For housing developments taking a fabric first approach to energy efficiency, understanding how individual building components and materials perform is absolutely crucial in order to achieve the best possible results. Addressing energy loss has to be high on the agenda and historically, without careful planning and because of its ability to conduct heat - a steel lintel can create an ideal path for energy loss through a wall.

The good news for local authority specifiers is that with a new range of unique lintels – there is a solution. For example, the team responsible for the Bridgwater Road development in Scunthorpe needed building components and materials, which would help each property to meet the necessary thermal performance targets, minimise environmental impact and to reduce fuel costs for occupants. The choice of lintels was a key factor.

Bridgwater Road – Building it Better

Bridgewater Road is a scheme of 20 houses being developed on a previously neglected area of land situated off of Plymouth Road in Scunthorpe. It was in May 2016, that local housing provider Ongo Homes appointed building contractor T G Sowerby to redevelop the estate into contemporary, eco-friendly semi-detached homes and detached bungalows.

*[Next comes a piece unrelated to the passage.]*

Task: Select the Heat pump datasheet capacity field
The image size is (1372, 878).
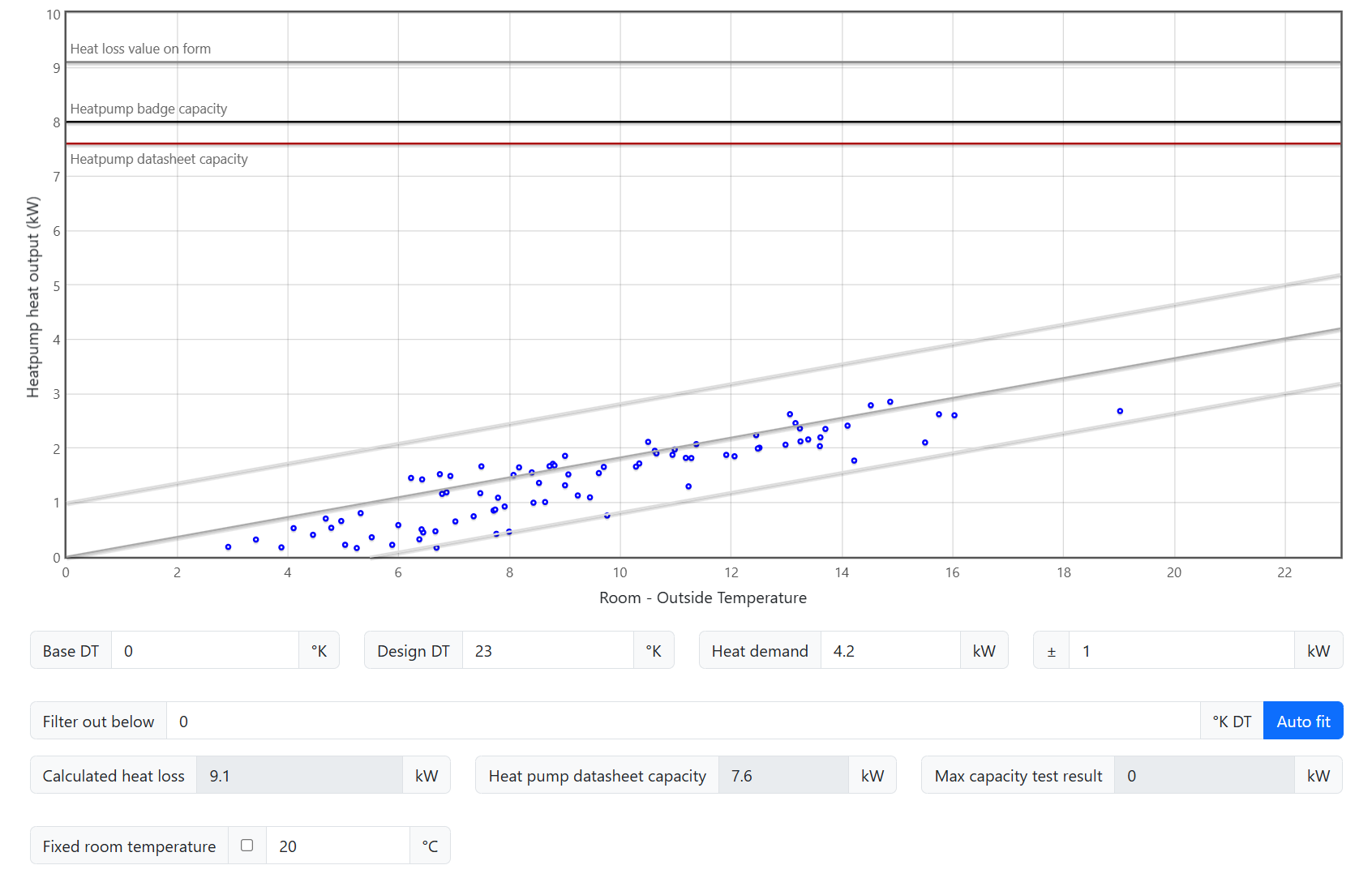Action: click(782, 776)
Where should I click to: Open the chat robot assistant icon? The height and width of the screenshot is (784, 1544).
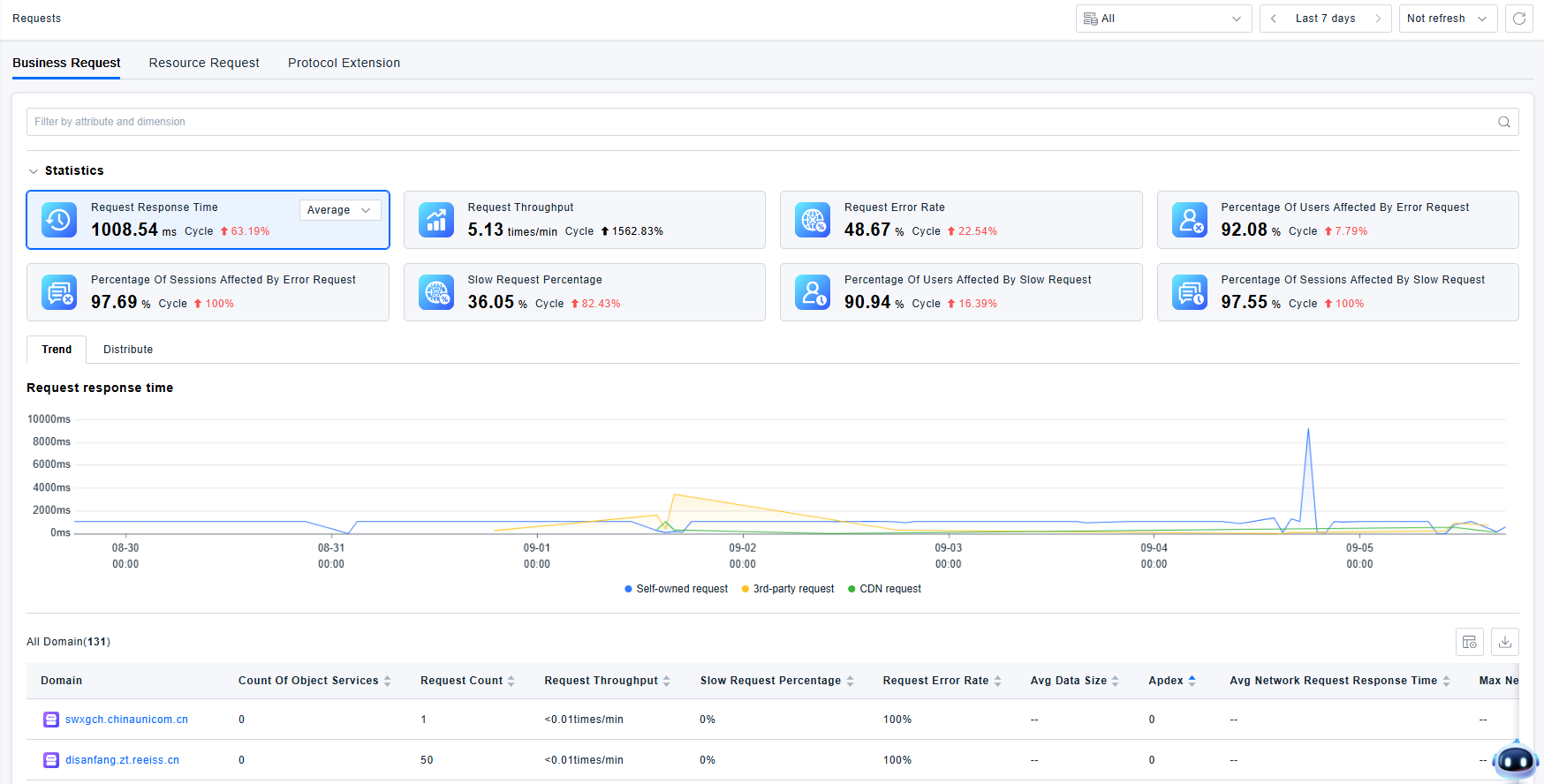click(1516, 759)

As part of its remit, T G Sowerby Limited selected a range of products from Catnic’s new Thermally Broken Lintel range, which deliver industry-leading Psi values. Each delivers the thermal performance of not one but two separate lintels, enabling a complete thermal break between the inner and outer leaf of a cavity wall.

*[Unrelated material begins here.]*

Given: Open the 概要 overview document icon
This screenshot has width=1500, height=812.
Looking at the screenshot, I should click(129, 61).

Heat loss at any structural junction is measured as a Psi value, in W/mK. Combining this with the u-value of each plane element provides the overall heat loss through the fabric of the building. It is important to opt for lintels that will combine the required structural performance with the desired level of energy efficiency. Therefore a lintel with the lowest Psi-value and correct structural performance will provide the best possible results.

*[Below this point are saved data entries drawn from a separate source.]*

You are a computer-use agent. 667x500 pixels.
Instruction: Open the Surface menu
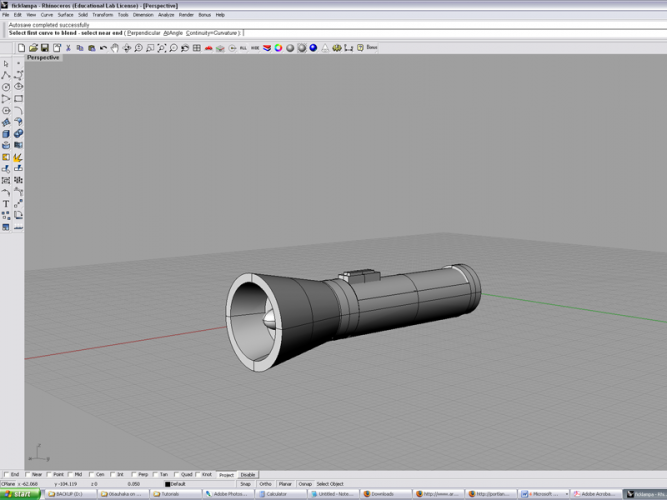(65, 15)
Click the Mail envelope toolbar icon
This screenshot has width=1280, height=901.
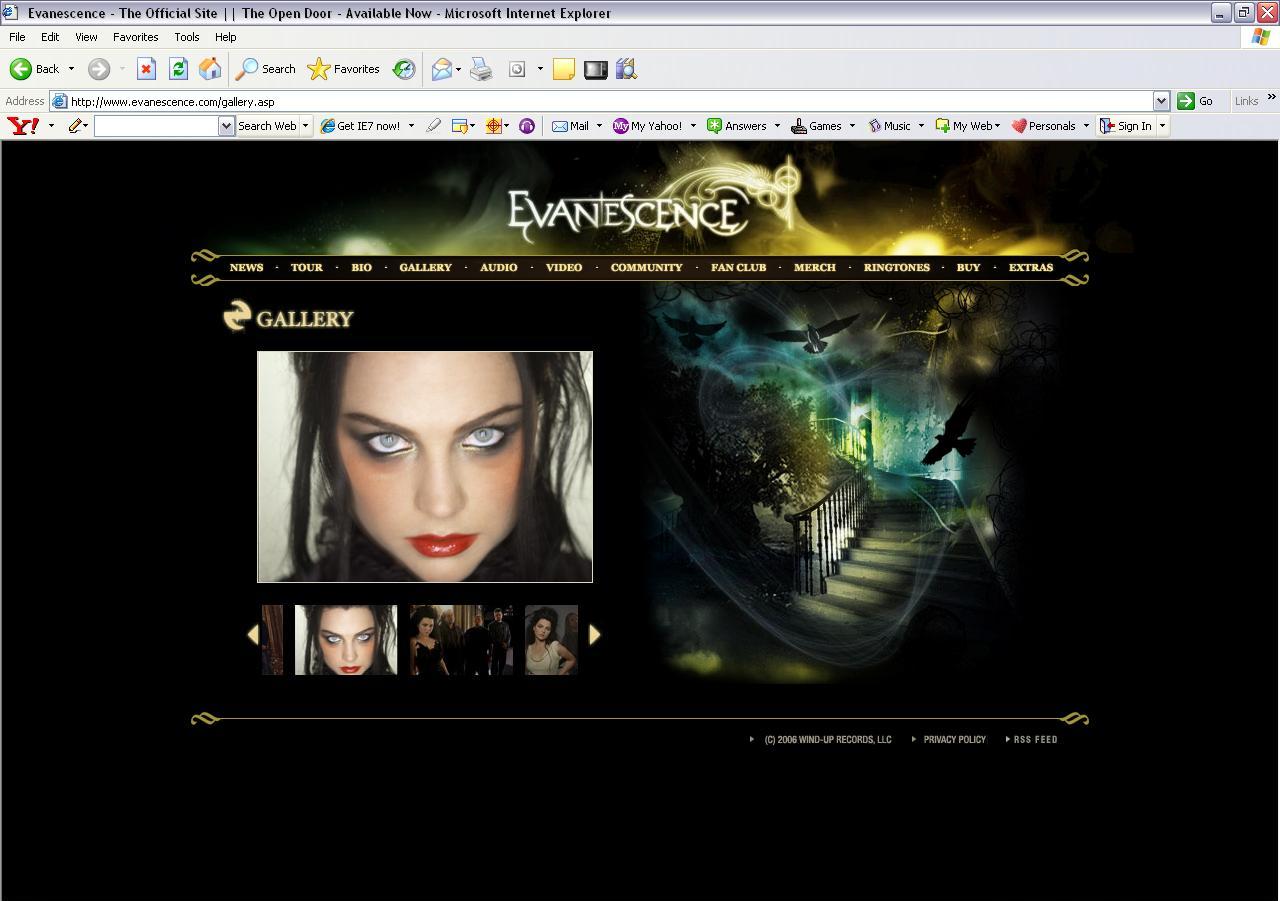[x=441, y=69]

“Catnic’s Thermally Broken Lintels offer excellent Psi values and are the best performing on the market and helped us to significantly minimise heat loss through thermal bridges,” said Steve Sowerby, Director at T G Sowerby Limited.

Developing Bespoke Solutions

BSB Architecture designed the new Bridgewater Road development and John Mason, Scheme Architect commented on one of the project’s specific challenges: “We wanted to elevate the front of the houses, whilst making sure there were no gables spoiling the residents’ 180o vision of the street. To accomplish this the houses required bespoke bay windows. This meant we required durable and wider cavity lintels to support the unique design as well as achieve outstanding U-values.

A 150mm cavity is a significant ask for a lintel. Nevertheless, Catnic provided bespoke Thermally Broken Lintels. These achieved thermal efficiencies well in excess of current standards ensuring the Bridgewater properties are as sustainable and environmentally friendly as possible.” To manage this effectively, Catnic is dedicating a section of its factory specifically to manufacturing the bespoke, wider cavity 150mm Thermally Broken Lintels.

Lintels – A Vital Building Component

The new Thermally Broken Lintel range represents the most significant evolution in steel lintel engineering for a generation - allowing heat loss through window head details to be reduced by up to 96%.

The range has been designed to cover all building types from small domestic dwellings to large apartment buildings, including concrete floor loads. Lintels are available in standard, heavy duty and extra heavy duty specifications, according to the requirements of the project.

Today, ‘fabric first’ is firmly established as the most practical and effective means of addressing the energy efficiency and thermal performance of properties built and refurbished in the UK.

Clearly, a successful building can only ever be the sum of its many parts. Therefore when it comes to the specification of building components, local authority specifiers have a duty of care to ensure wherever possible, product selection is based on a component’s capability to contribute to that fundamental fabric first approach.